Mozzies: a global disease risk for travellers
Travel medicine specialists like to tell their patients that the most dangerous animal they're likely to encounter in their travels is not a ferocious lion, a rabid dog, or a rampaging elephant.
Without a doubt, one of the most deadly creatures on earth is one of the smallest; the mosquito.
There is also no doubt that for Australian travellers, the risk of being bitten by a disease-carrying mosquito is increasing on virtually every continent.
Mosquitoes are more pervasive that ever in the tropics, and outbreaks of the diseases they spread have become more common - especially dengue fever.
Even more worrying, a mosquito species capable of transmitting dengue and other diseases is now established in a dozen European countries and North America - temperate and cold climate areas where no one ever expected they would become a potential danger to locals and visitors alike.

The rise and rise of dengue fever
Before 1970, only 9 countries had experienced severe dengue epidemics. Today, more than 40% of the world's population is at risk of dengue fever - 100 countries, and rising, according to the WHO.
"Not only is the number of cases increasing as the disease spreads to new areas, but explosive outbreaks are occuring," a WHO spokesman said in a statement last week.
Dengue is present in virtually every tropical country including Australia's tropical north, and in temperate regions too.
What more mozzies means for travellers
According to the WHO, Southest Asia and the Western Pacific are the two regions worst affected by dengue - home to the most popular holiday destinations with Australians.
For the traveller, it means: Mosquitoes are no longer just a nuisance. In many travel destinations they carry deadly or debilitating diseases like malaria, dengue, Chikungunya and West Nile virus (in Australia, different species carry Murray Valley encephalitis, Ross River and other diseases).

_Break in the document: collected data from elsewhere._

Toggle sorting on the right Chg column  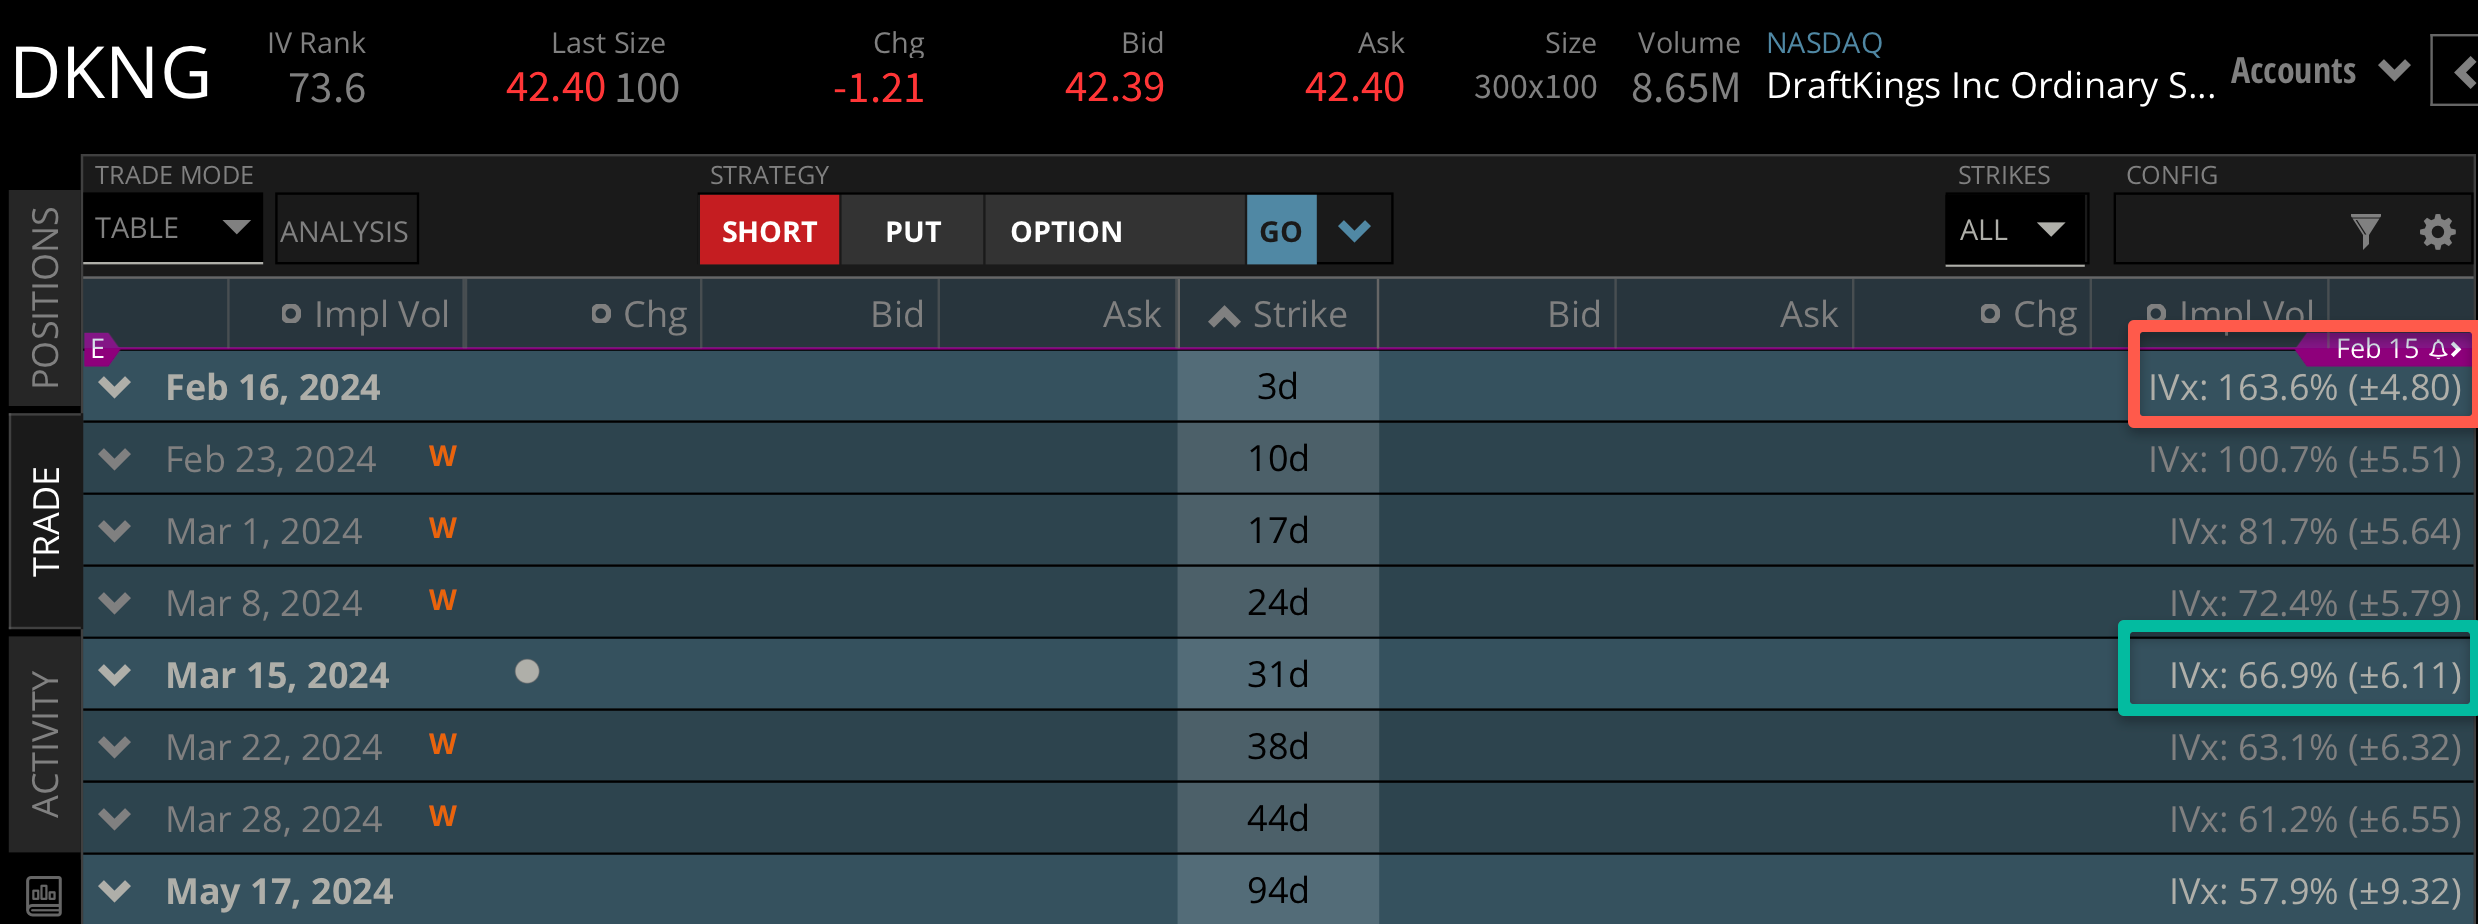point(1990,313)
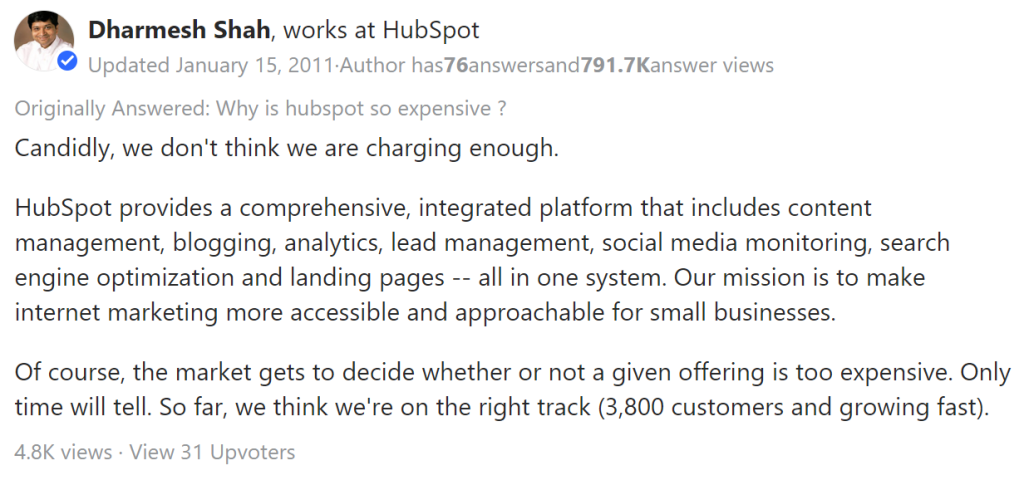This screenshot has width=1024, height=485.
Task: Click the 791.7K answer views stat
Action: tap(677, 65)

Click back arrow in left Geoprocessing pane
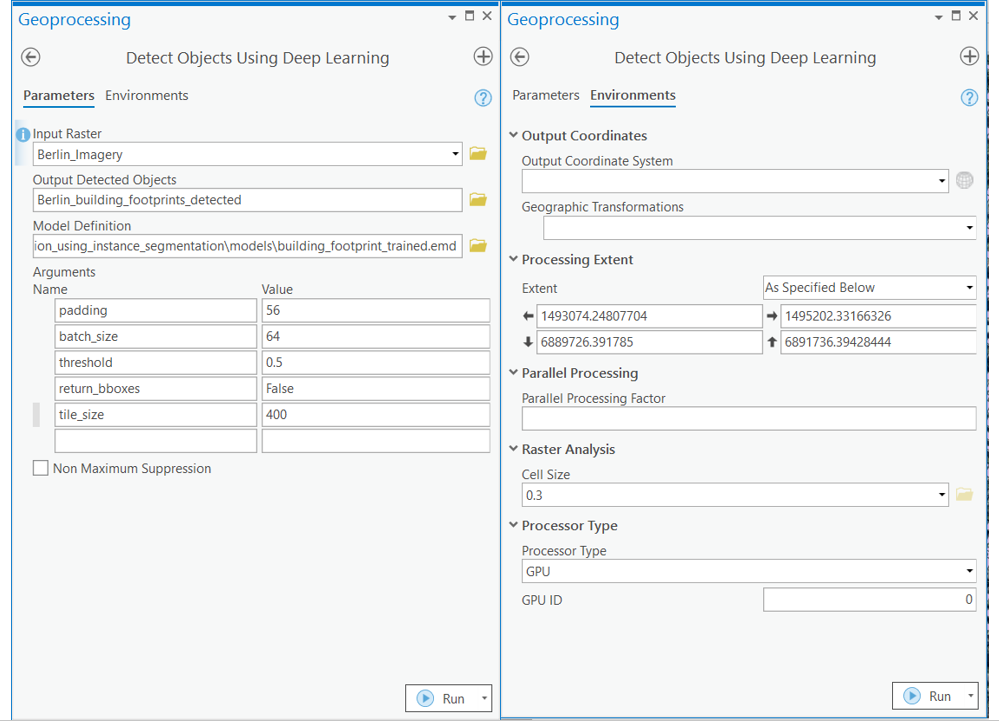tap(31, 57)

Dengue and Chikungunya fever are spread by (at least) two species of Aedes mosquitoes that thrive in urban and semi-urban areas.
For the traveller, it means: If you are visiting or living in an endemic country, there will almost certainly be a risk - wherever you stay. In face, an upmarket resort or hotel with leafy grounds, a pool, and/or outdoor dining-bar area presents as much of a rish as a suburban house with gardens.
Aedes mozzies feeds in the daytime, mainly (but not exclusively) in the morning before dusk in the evening. The virus-carrying female typically can bit multiple people during each feeding period.
For the traveller, it means: if you are in a cool, shady area you are likely to get your share of attention from mozzies. If dengue is present in the mosquito population, it is simple mathematics: the more bites you get, the higher your risk of infection.